Top of Record set

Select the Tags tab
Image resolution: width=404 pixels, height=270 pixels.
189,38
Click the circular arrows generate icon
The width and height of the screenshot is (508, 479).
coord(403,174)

Bottom of Record set

> [Your assignment] Repeat every record, exactly as written.

> [Solution for this task]
Select the Tags tab
Image resolution: width=404 pixels, height=270 pixels.
189,38
Click the circular arrows generate icon
The width and height of the screenshot is (508, 479).
coord(403,174)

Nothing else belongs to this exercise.